### Exercise requirements:
Set out exactly, line by line, the stretch of data below that begins at the line containing "[Vai a Livro, Se" and ends at the line containing "Contacto (53, 2062)", with both ends kept.

(Data entries)
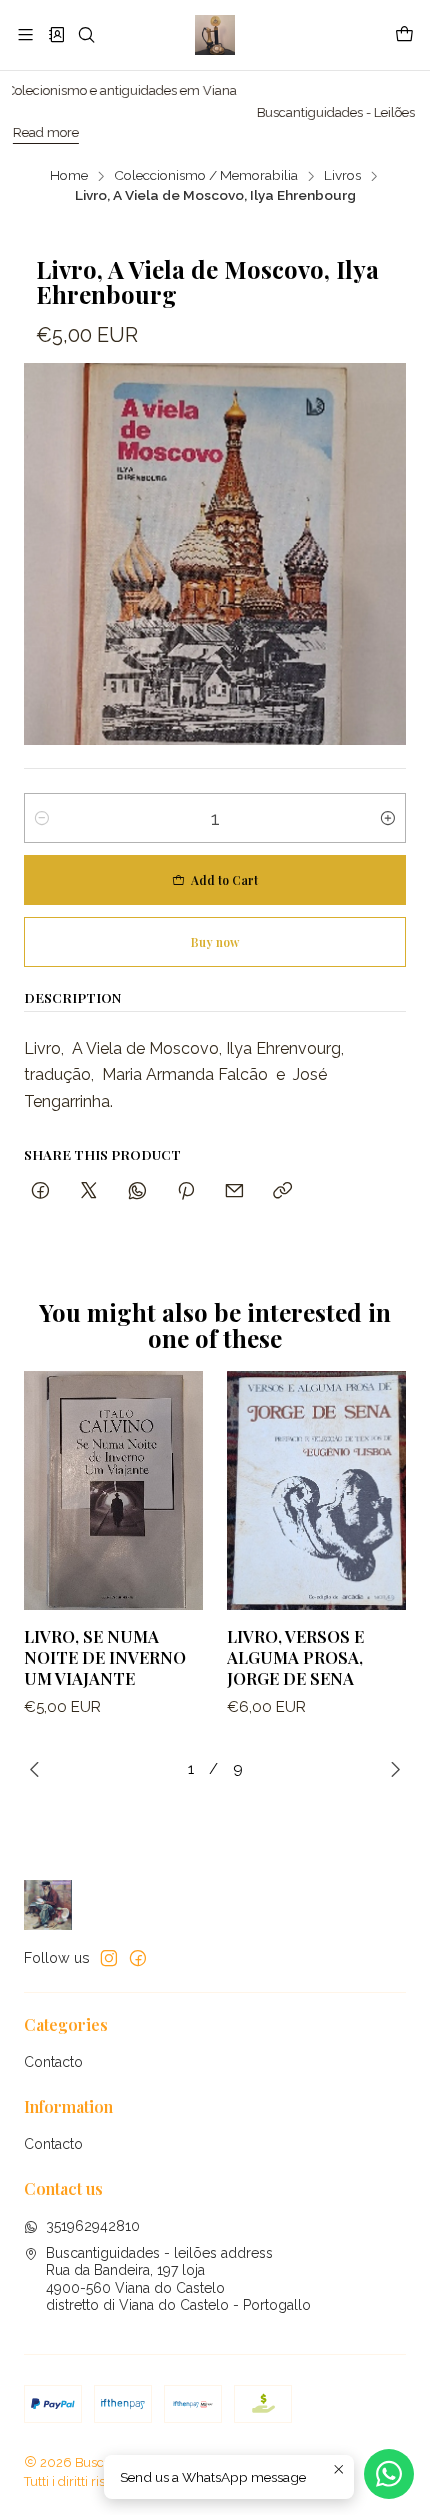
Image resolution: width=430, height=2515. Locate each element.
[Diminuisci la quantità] (42, 818)
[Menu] (25, 34)
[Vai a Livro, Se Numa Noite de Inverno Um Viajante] (113, 1490)
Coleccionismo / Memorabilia (206, 176)
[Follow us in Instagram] (109, 1958)
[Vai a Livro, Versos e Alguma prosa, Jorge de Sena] (316, 1490)
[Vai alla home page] (214, 35)
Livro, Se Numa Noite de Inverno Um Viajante (105, 1657)
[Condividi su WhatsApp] (137, 1191)
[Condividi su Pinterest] (186, 1191)
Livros (342, 176)
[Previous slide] (39, 1769)
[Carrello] (404, 35)
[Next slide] (391, 1769)
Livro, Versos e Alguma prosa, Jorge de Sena (295, 1657)
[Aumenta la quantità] (388, 818)
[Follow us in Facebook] (138, 1958)
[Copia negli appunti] (282, 1191)
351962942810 (93, 2226)
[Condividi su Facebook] (40, 1191)
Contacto (53, 2062)
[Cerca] (86, 34)
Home (69, 176)
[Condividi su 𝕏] (89, 1191)
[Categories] (55, 34)
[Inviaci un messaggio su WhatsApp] (389, 2474)
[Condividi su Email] (234, 1191)
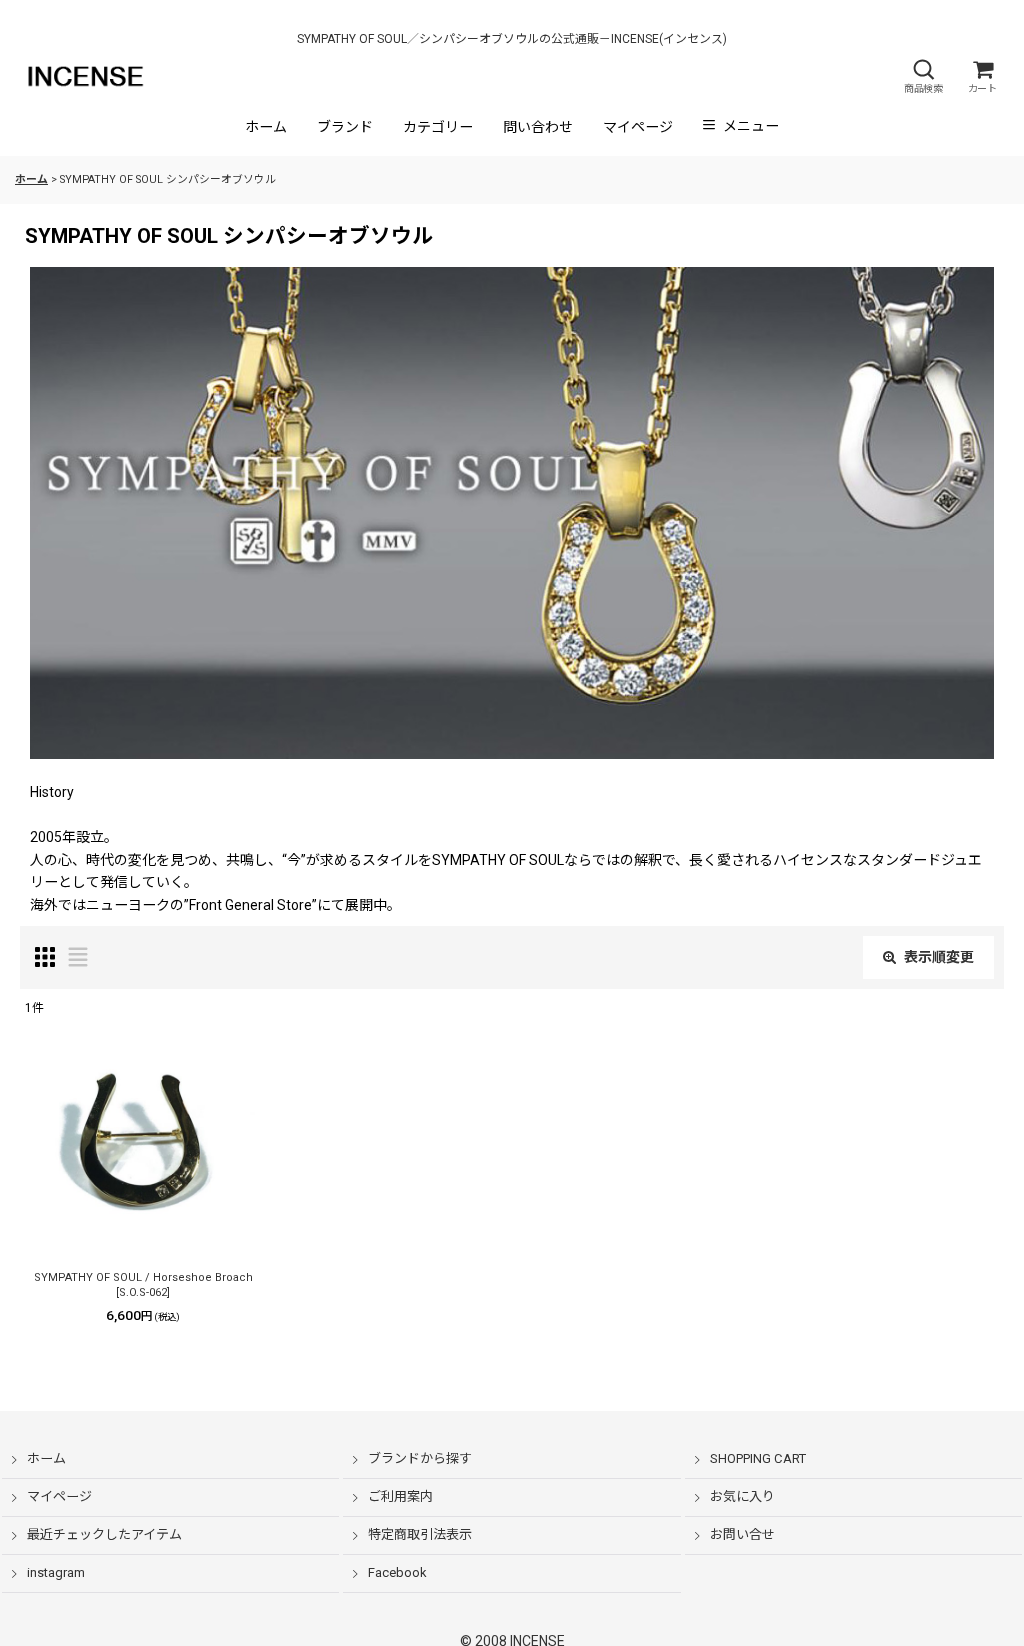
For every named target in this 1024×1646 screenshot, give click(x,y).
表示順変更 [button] (939, 957)
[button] (923, 76)
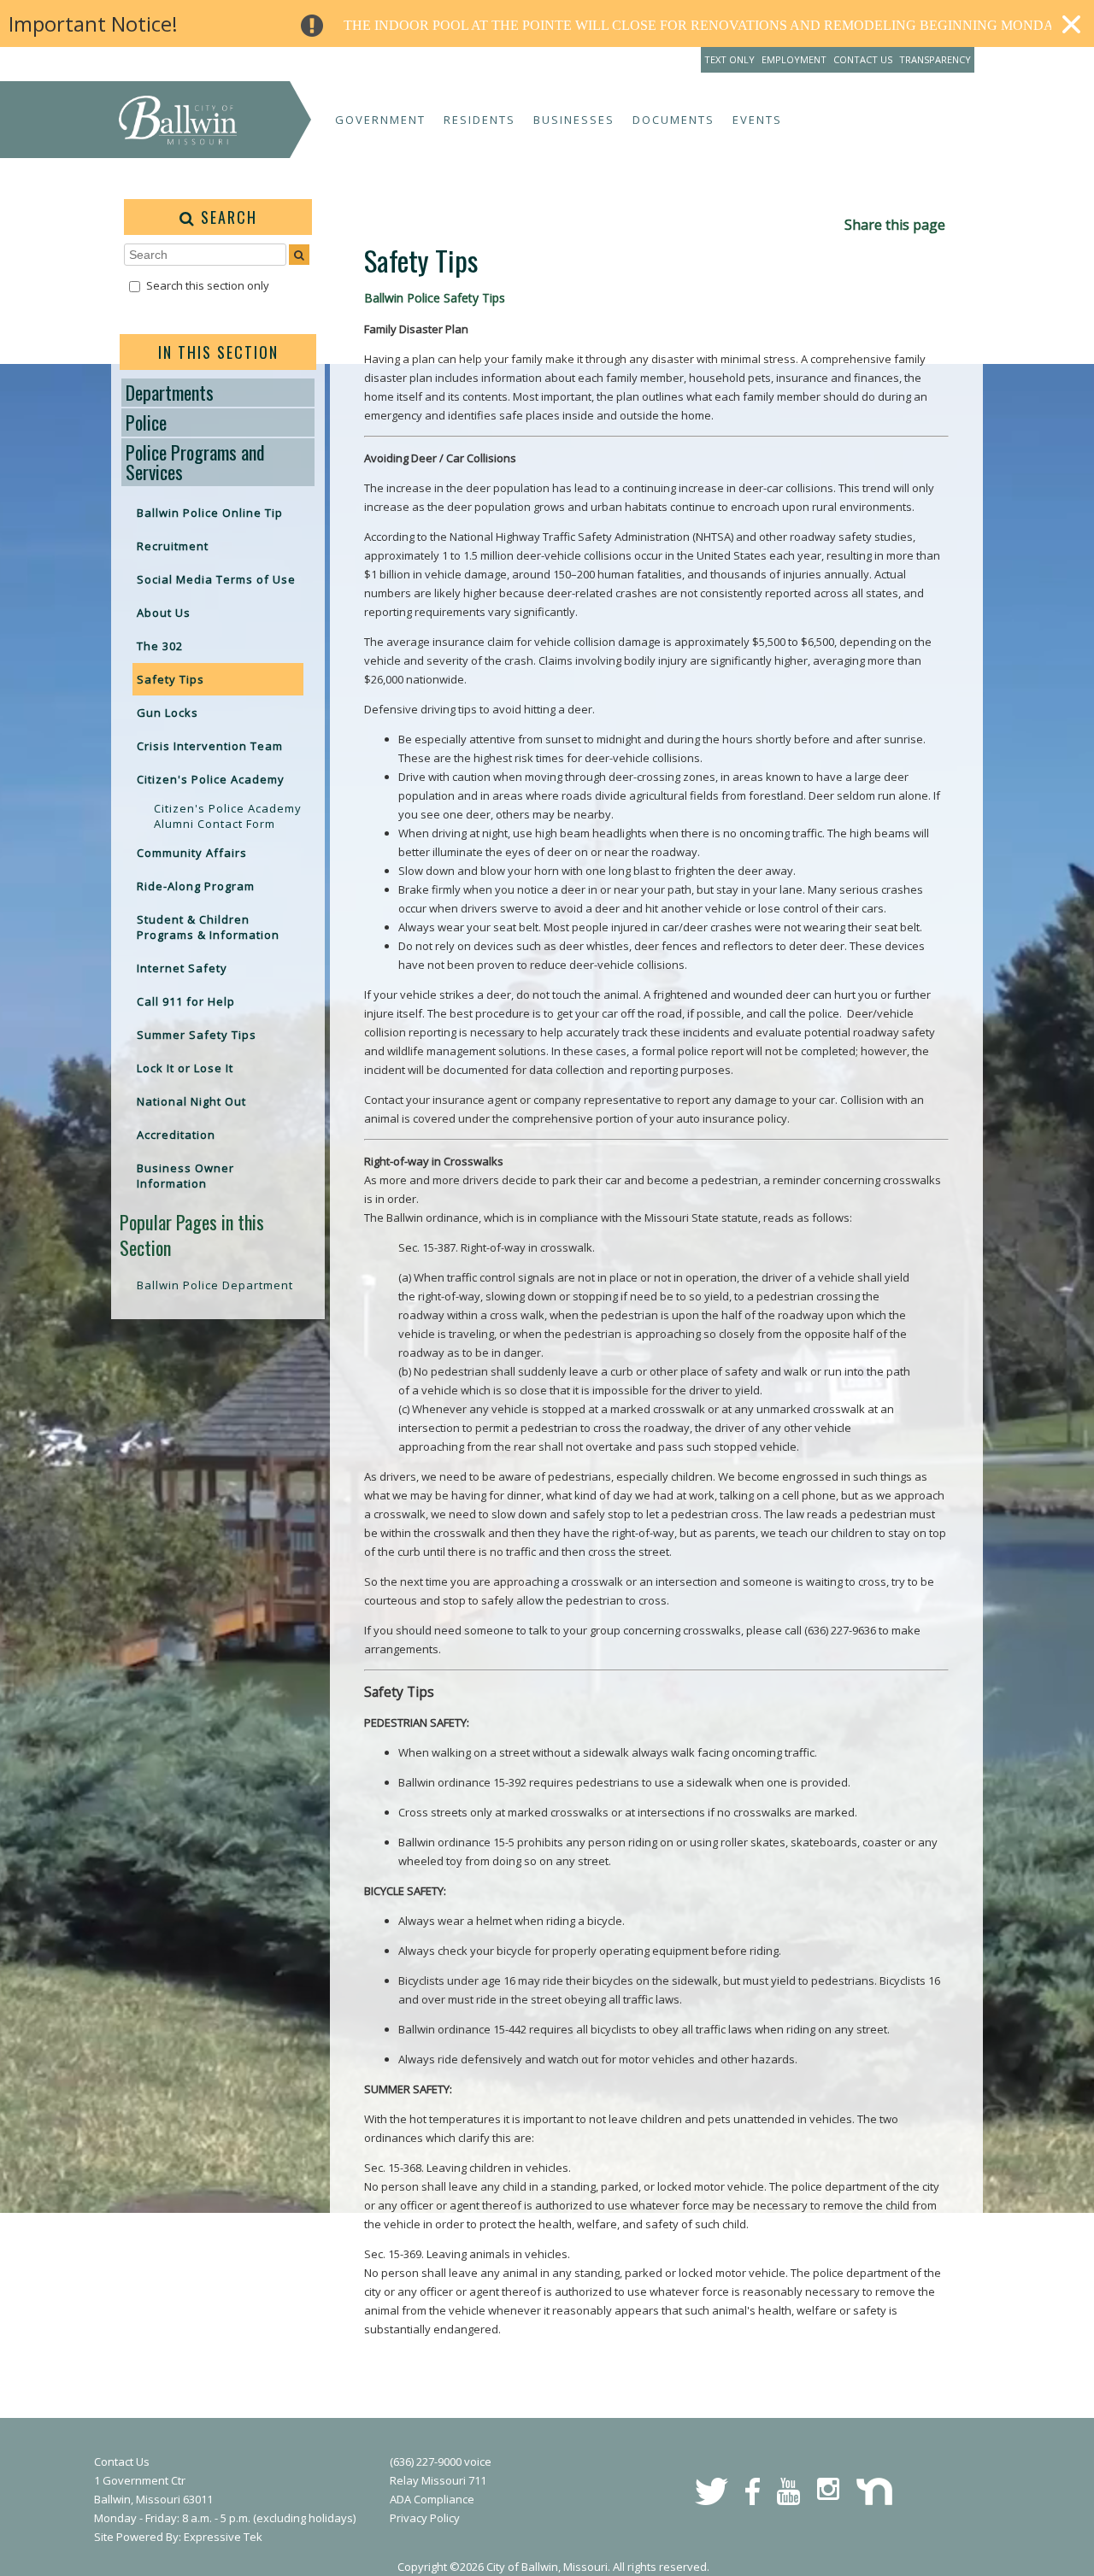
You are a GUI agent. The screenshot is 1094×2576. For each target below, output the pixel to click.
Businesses (574, 119)
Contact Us (862, 59)
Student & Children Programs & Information (208, 927)
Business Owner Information (185, 1175)
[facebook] (752, 2501)
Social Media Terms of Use (216, 579)
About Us (164, 612)
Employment (794, 59)
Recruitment (173, 546)
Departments (170, 392)
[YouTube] (788, 2501)
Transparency (935, 59)
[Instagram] (828, 2495)
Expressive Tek (223, 2536)
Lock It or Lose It (185, 1068)
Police (146, 422)
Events (757, 119)
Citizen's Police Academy (211, 779)
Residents (479, 119)
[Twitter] (711, 2501)
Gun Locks (167, 712)
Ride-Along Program (196, 886)
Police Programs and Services (195, 461)
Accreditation (176, 1134)
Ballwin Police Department (215, 1285)
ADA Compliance (432, 2499)
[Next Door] (874, 2501)
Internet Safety (182, 968)
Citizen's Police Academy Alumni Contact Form (228, 816)
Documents (673, 119)
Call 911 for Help (186, 1001)
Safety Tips (170, 679)
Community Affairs (192, 852)
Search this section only (207, 285)
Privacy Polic (422, 2518)
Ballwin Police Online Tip (210, 512)
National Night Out (191, 1101)
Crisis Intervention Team (210, 746)
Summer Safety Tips (196, 1034)
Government (380, 119)
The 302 (160, 646)
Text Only (729, 59)
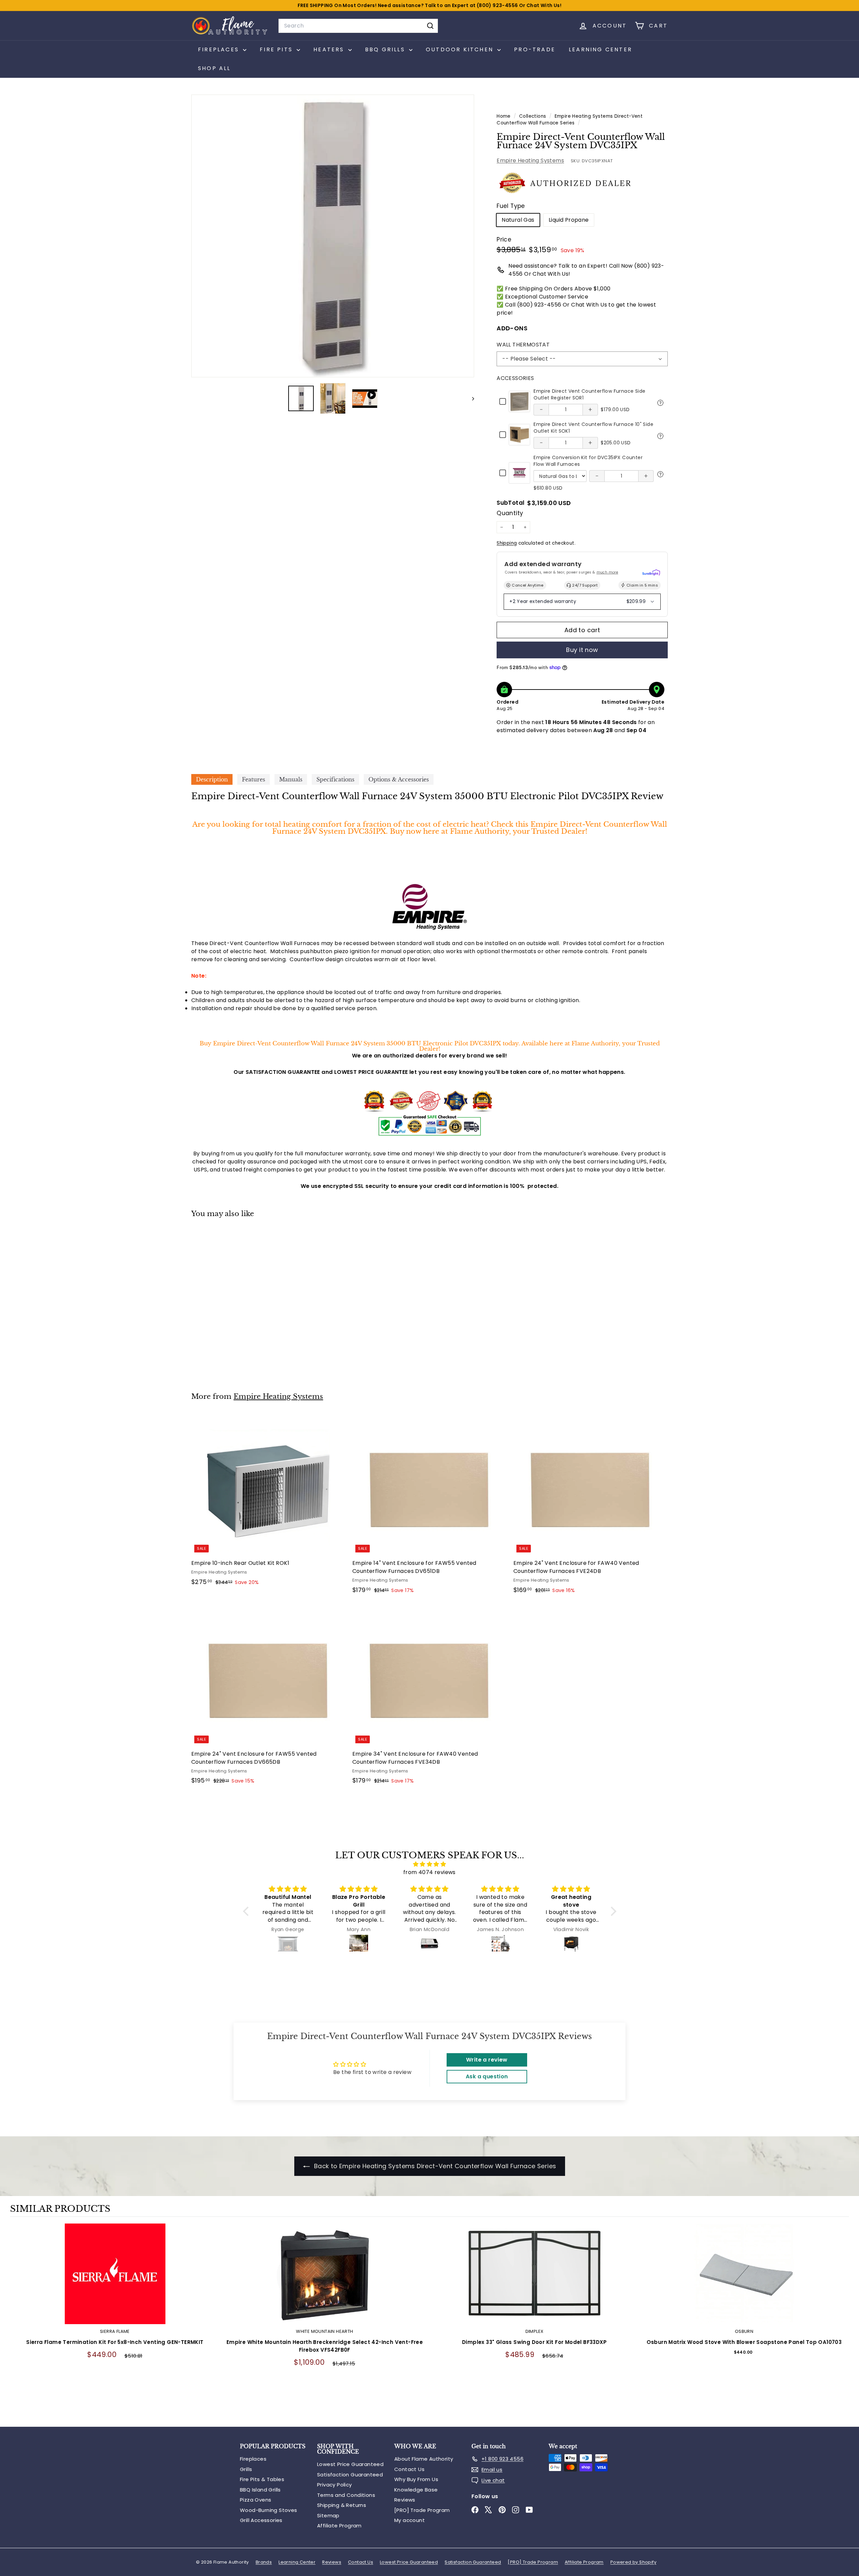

### Answer section:
[Vai a Livro, Se Numa Noite de Inverno Um Viajante] (113, 1490)
Coleccionismo / Memorabilia (206, 176)
[Follow us in Instagram] (109, 1958)
[Vai a Livro, Versos e Alguma prosa, Jorge de Sena] (316, 1490)
[Vai alla home page] (214, 35)
Livro, Se Numa Noite de Inverno Um Viajante (105, 1657)
[Condividi su WhatsApp] (137, 1191)
[Condividi su Pinterest] (186, 1191)
Livros (342, 176)
[Previous slide] (39, 1769)
[Carrello] (404, 35)
[Next slide] (391, 1769)
Livro, Versos e Alguma prosa, Jorge de Sena (295, 1657)
[Aumenta la quantità] (388, 818)
[Follow us in Facebook] (138, 1958)
[Copia negli appunti] (282, 1191)
351962942810 (93, 2226)
[Condividi su Facebook] (40, 1191)
Contacto (53, 2062)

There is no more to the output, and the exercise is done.